News | August 19, 2014

HUBER+SUHNER With Significant Increase In Order Intake And Improved Profitability


The first six months of 2014 showed positive momentum for HUBER+SUHNER. Net sales at CHF 366.8 million were, as expected, 5.4% lower compared to 2013. In organic terms, before taking currency and copper effects into consideration, sales were almost at the same level (-0.7%) as in the previous year. At the same time, order intake (+16% on CHF 408.9 million) picked up significantly, primarily in Fiber Optics as well as in Radio Frequency. EBIT increased to CHF 33.8 million (+14.9%). Profitability grew markedly in the first half-year with an EBIT margin of 9.2% surpassing the medium-term target range.

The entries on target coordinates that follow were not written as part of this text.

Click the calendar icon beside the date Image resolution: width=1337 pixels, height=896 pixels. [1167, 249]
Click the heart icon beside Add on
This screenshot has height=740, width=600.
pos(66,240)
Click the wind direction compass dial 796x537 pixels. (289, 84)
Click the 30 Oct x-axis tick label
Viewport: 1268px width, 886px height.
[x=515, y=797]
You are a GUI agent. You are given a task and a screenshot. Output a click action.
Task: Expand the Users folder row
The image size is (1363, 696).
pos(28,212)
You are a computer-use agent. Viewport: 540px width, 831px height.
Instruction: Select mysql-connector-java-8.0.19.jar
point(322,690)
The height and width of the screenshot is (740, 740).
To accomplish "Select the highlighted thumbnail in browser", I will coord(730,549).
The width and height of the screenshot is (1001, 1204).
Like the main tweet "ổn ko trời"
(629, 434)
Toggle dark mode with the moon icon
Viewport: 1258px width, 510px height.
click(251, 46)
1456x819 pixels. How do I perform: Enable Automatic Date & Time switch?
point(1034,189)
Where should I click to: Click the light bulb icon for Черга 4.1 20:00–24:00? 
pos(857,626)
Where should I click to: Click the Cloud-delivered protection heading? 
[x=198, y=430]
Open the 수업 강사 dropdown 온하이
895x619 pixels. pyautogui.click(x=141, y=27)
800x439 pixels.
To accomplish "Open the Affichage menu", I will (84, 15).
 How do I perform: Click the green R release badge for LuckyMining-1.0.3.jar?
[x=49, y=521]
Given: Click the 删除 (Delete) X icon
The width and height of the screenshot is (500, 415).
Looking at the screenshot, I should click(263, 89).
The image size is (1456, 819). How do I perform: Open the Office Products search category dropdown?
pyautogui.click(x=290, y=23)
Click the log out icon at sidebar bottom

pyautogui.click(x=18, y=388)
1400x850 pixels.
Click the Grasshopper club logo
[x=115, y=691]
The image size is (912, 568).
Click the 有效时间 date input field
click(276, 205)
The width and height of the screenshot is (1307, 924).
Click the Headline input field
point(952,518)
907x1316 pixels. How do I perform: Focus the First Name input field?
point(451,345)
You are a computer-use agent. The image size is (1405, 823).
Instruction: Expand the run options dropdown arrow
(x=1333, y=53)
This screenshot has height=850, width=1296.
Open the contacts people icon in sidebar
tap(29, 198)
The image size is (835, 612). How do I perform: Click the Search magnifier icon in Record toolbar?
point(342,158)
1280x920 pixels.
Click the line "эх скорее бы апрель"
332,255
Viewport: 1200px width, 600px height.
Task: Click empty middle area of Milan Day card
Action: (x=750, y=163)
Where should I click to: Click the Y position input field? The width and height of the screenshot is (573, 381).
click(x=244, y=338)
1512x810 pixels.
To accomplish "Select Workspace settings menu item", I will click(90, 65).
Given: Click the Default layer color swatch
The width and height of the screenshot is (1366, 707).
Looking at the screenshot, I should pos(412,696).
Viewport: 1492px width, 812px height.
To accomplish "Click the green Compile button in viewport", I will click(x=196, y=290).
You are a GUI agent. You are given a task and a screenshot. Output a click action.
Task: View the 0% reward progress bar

The pleasing increase in order intake was mainly based on the LTE roll-outs related to the introduction of the 4G mobile communication standard. The HUBER+SUHNER customer base for this application is now broader in geographical terms. The market segment railway also grew compared with the equivalent period of the previous year and has a substantial volume of projects in the pipeline. Furthermore, a strong boost was seen particularly in Asia, with China, India and Australia currently achieving the highest growth rates.

As expected, net sales of CHF 366.8 million in the first half-year lagged behind the strong equivalent period of the previous year (-5.4% recorded, -0.7% organically), but increased noticeably in comparison with the second half of 2013. The key influencing factor for this was the base effect of the FTTA (Fibre to the Antenna) wave in North America in the first half of 2013. By contrast, the positive trend in the market segment railway continued, supported by large-scale projects in China and Europe and the generally increasing importance of communication technology in trains.

The three main markets of HUBER+SUHNER developed quite differently in the first half of 2014. In Communication, sales decreased by 5.7%. Nevertheless, the 42% higher order intake shows a very positive momentum in the first six months. In Transportation, sales picked up by 4.8%, whereas in Industry sales decreased by 16%.

Net income increased thanks to a higher gross margin and a lower tax rate. The EBIT margin of 9.2% in the first term outperformed the mid-term target range with a pleasing profitability in all three divisions. The free operating cash flow was slightly negative, mainly due to the purchase of a building in Pfäffikon to set up a new European logistics centre.

The number of employees rose worldwide during the first half-year compared with the end of 2013 by 217 permanent employees (up 6.2%). This was mainly due to the expansion of capacities in China and Tunisia to meet growing business volumes. The number of employees in Switzerland remained stable.

The strong increase in order intake in the first half-year and the noticeably higher level of orders on hand compared with the previous year make us optimistic for the second semester. For 2014 as a whole, HUBER+SUHNER expects growth in net sales of 2-4% with an EBIT margin slightly exceeding the target range of 6-9%.